Symantec already figured out how to patch out the driver signing requirement:
http://www.symantec.com/enterprise/security_response/weblog/2006/08/assessment_of_vista_kernel_mod.html
“we are now able to patch both NTOSKRNL.EXE and WINLOAD.EXE to successfully disable driver signing and code integrity within the Windows Vista kernel with a simple one byte modification. “
The forced use of only signed drivers may relegate 64-Bit Vista to being the OS that no one wants. How long will Microsoft allow this to be the case?
Will it be until peripherals with signed drivers are common in the market place and people are willing to ditch their existing peripherals just to run 64-Bit Vista?
Next-Gen DRM playback is not enough of a ‘carrot’ to overcome the ‘stick’ of losing compatibility and having pseudo trusted computing forced upon your computer. Hopefully if the hackers like 64-Bit Vista enough, they will circumvent the signing requirement.
Another alternative, MSFT themselves didn’t want to assume the liability of being financially responsibe for a breech which exposed HD content to piracy. I wish I could remember where I read that possibilty being suggested.
Since most people use PowerDVD, WinDVD, Dell Media Center, or whatever else comes with their computer, does this even really affect the consumer?
And more importantly, why does the 64-bit version refuse to run unsigned drivers? Aren’t they violating antitrust law by telling the user that it can’t run unapproved software or hardware, rather than leaving it to their own discretion?
How is this different from the way things work on XP with normal DVDs? I recently assembled a ‘white-box’ XP machine and was dismayed to discover that Windows Media Player can’t decode normal DVD content – MS doesn’t supply a codec. You must use 3rd-party applications for this. If you assembled your system yourself and bought the DVD drive ‘bare bones’ you have to buy the player application separately.

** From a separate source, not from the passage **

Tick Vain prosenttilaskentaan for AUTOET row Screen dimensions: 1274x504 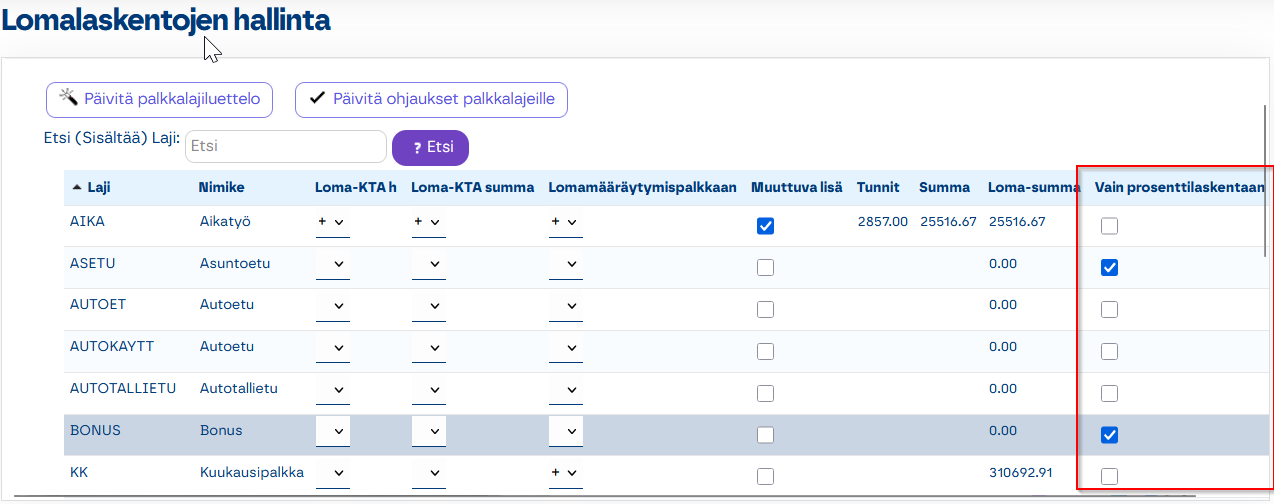[x=1109, y=310]
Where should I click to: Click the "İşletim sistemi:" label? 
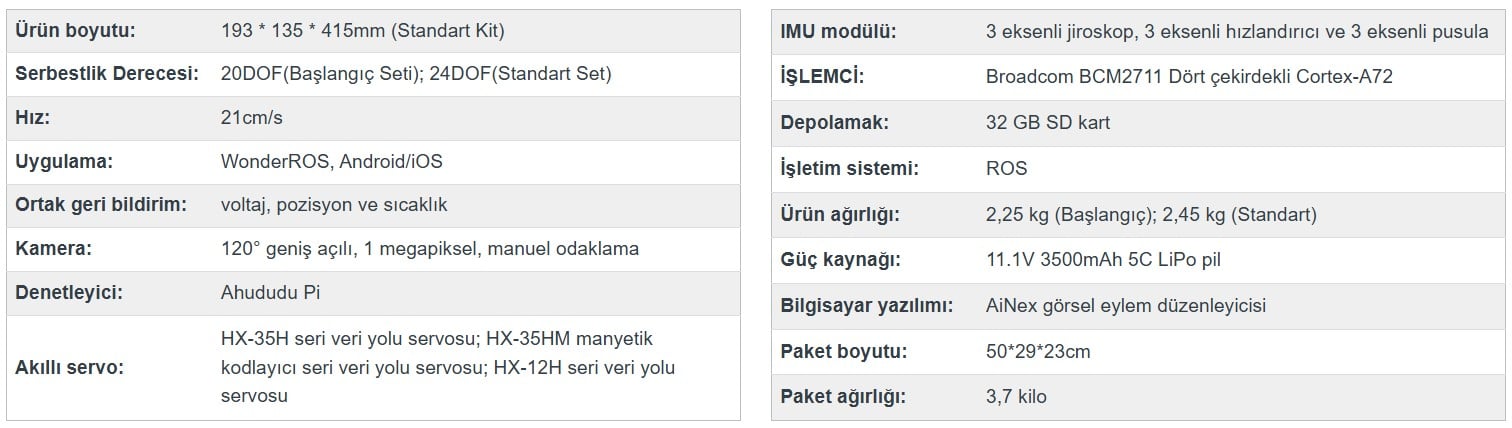coord(849,169)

I eventually found a copy of PowerDVD that had been included with an old DVD-ROM drive that someone had given me so I was able to get it working. The point however is that the support isn’t native in the current OS, so it shouldn’t be a big surprise that future versions follow the same model.

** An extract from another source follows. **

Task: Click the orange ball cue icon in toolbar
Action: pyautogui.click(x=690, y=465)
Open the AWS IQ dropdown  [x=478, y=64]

One nit that should be picked: for Vista 64 bit, drivers do NOT have to go through the MS qualification process to get signed. All that will be required is that you have a code signing certificate from an authorized certification authority (Versign was the only planned one, last I looked). This means that signing doesn’t give the user confidence that your driver isn’t garbage, just that they’ll be able to figure out who wrote the thing.
Sigh …
C) The geek chain-of-reasoning process is wrong
The problem is that there’s no incentive to be correct if there’s a wrong but popular answer :-(.
Option C, Microsoft is not telling the whole truth about this issue. Maybe the Studios have a vague requirement that the media paths be secure from end to end and Microsoft is using that as an opportunity to force users to a must-be-signed model for drivers that they otherwise might not accept.

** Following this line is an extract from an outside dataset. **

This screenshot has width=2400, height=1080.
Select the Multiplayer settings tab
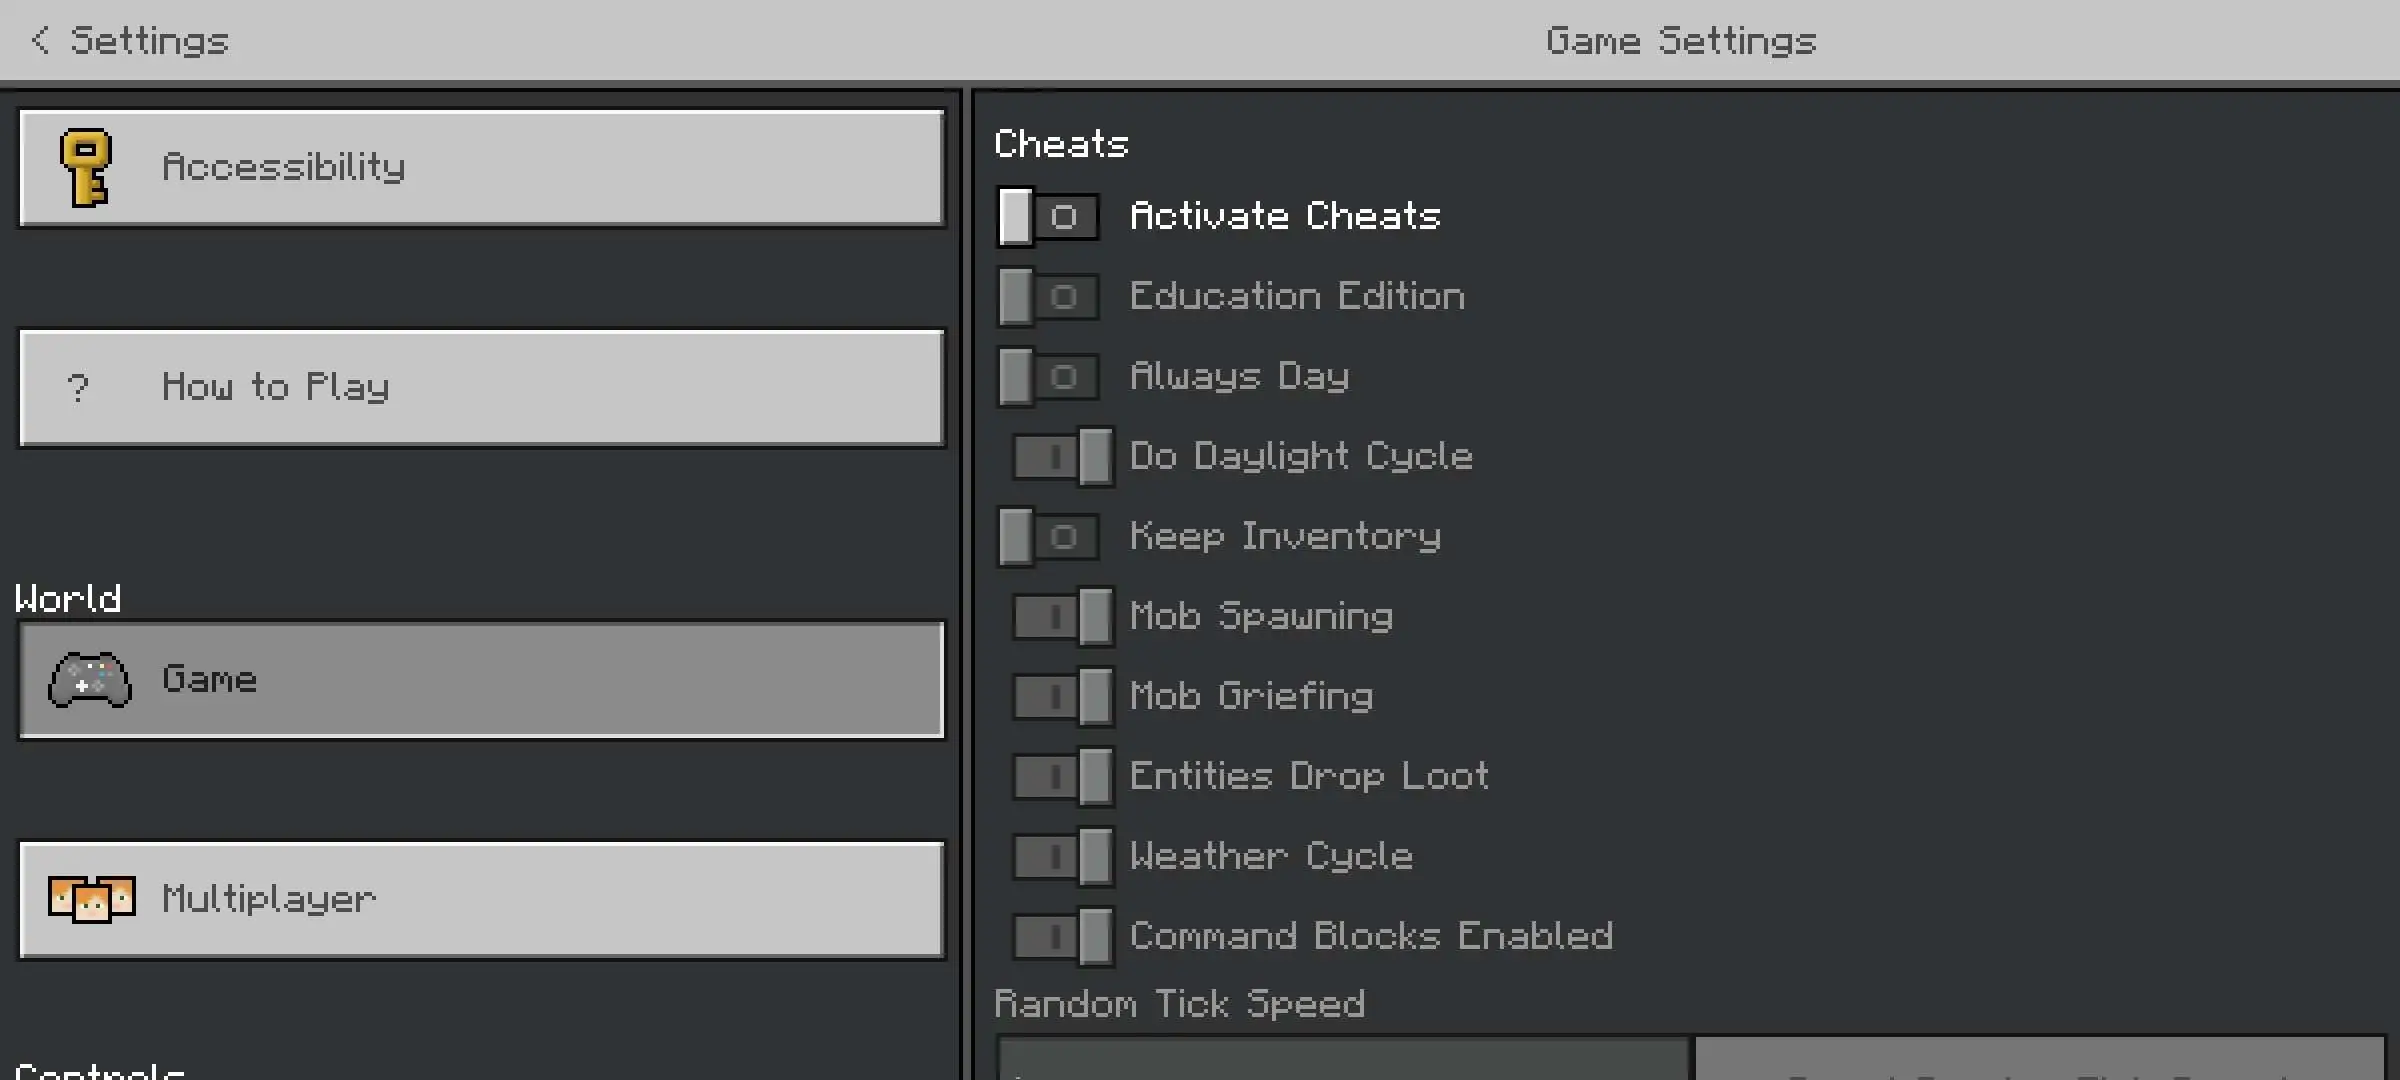(x=481, y=900)
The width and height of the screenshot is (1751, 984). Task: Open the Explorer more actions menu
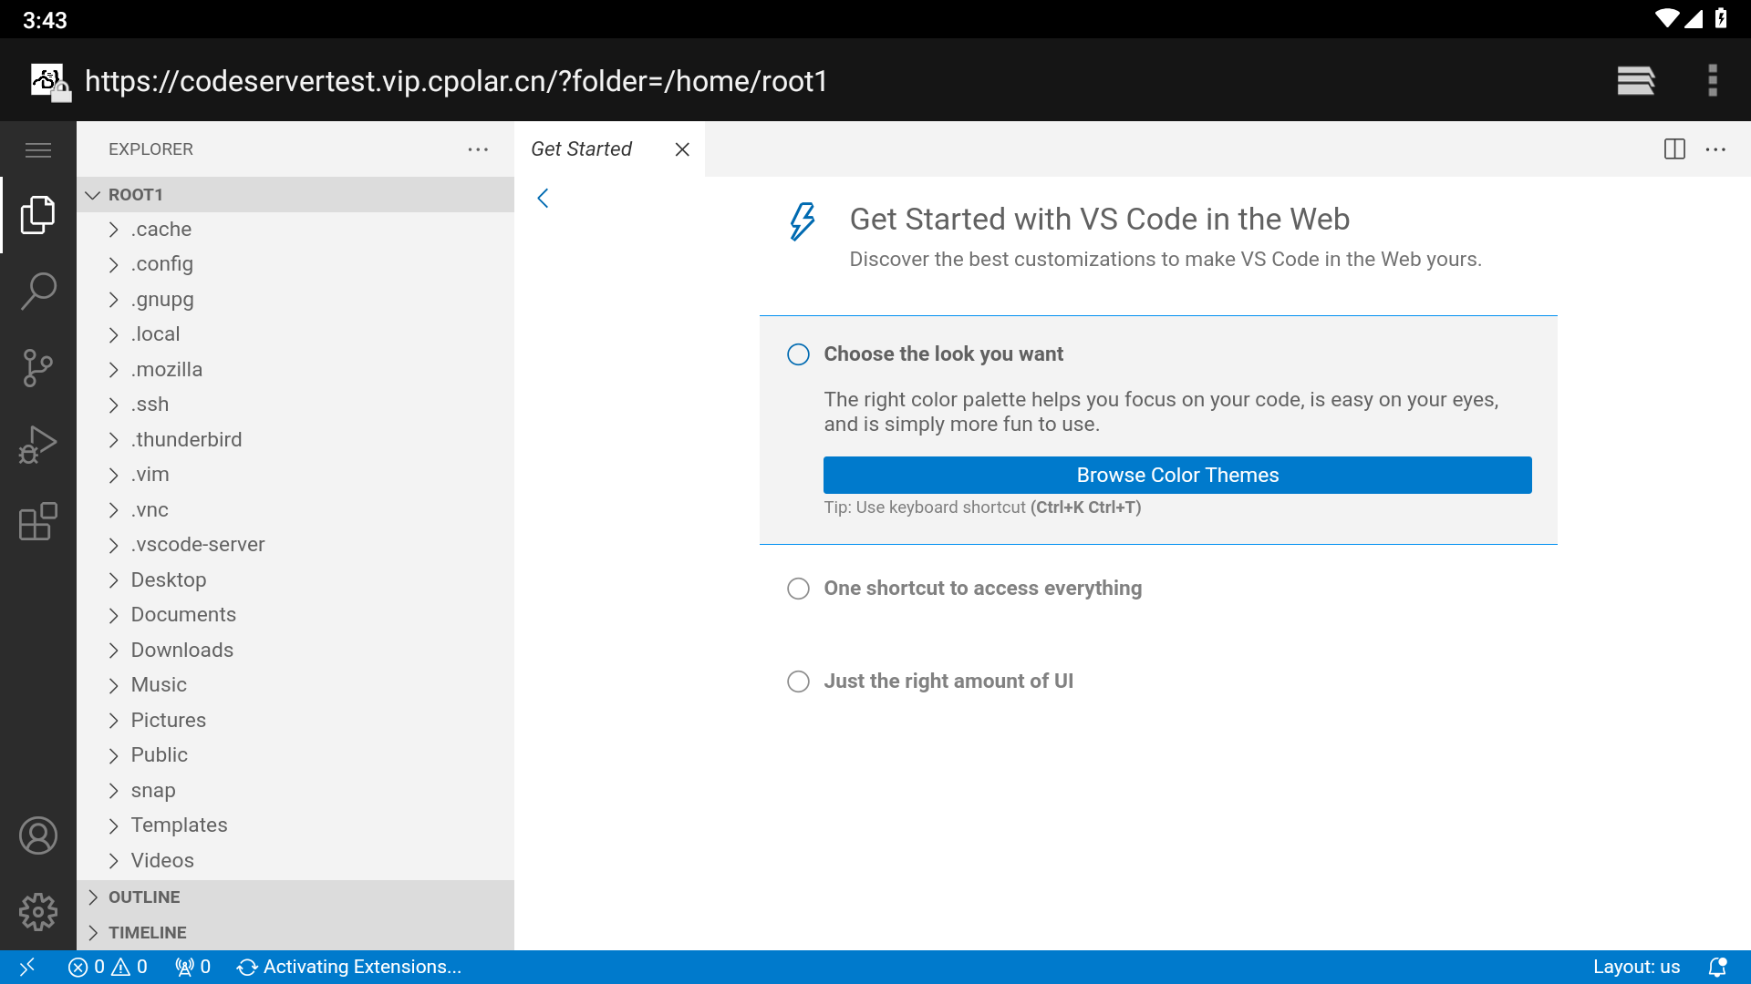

Not only was CSS a stupid idea, but it goes right up there hand-in-hand with region encoding. Neither is a good security measure but thanks to DMCA and similar laws we’re stuck with them.
Re the new HD-DVD issue, Microsoft could, perhaps should, but certainly won’t, tell the HD-DVD consortium to go take a flying leap: “We won’t support ANY of your DRM-encumbered DVDs if you try to tell us we can’t support them in our most popular environments!” Since Micorosoft largely “owns” the market for computers that will be used to play the media, this would certainly get the attention of the suits in hollywood.
This strategy may also reflect a misguided attempt by the content industry to have their DRM and eat it too.
On the one hand, the movie industry wants to do what they can to restrict platforms from being vulnerable to driver-based attacks, so someone tells Microsoft they can’t play DRMed content on 32-bit Vista.
On the other hand, they realize that they are excluding a ridiculously large percentage of the Windows install base with this strategy (not just 32-bit Vista users, but lots of 2000/XP users who have no plans to switch), so someone tells the makers of other software-based players that they have the green light.
Obviously, if a vulnerability is to be found in this plan, it’s in the third-party software that will eventually be hacked to permit unfettered access to protected content. But the cake is too sweet, moist, and delicious to have it just sit there without having at least a taste.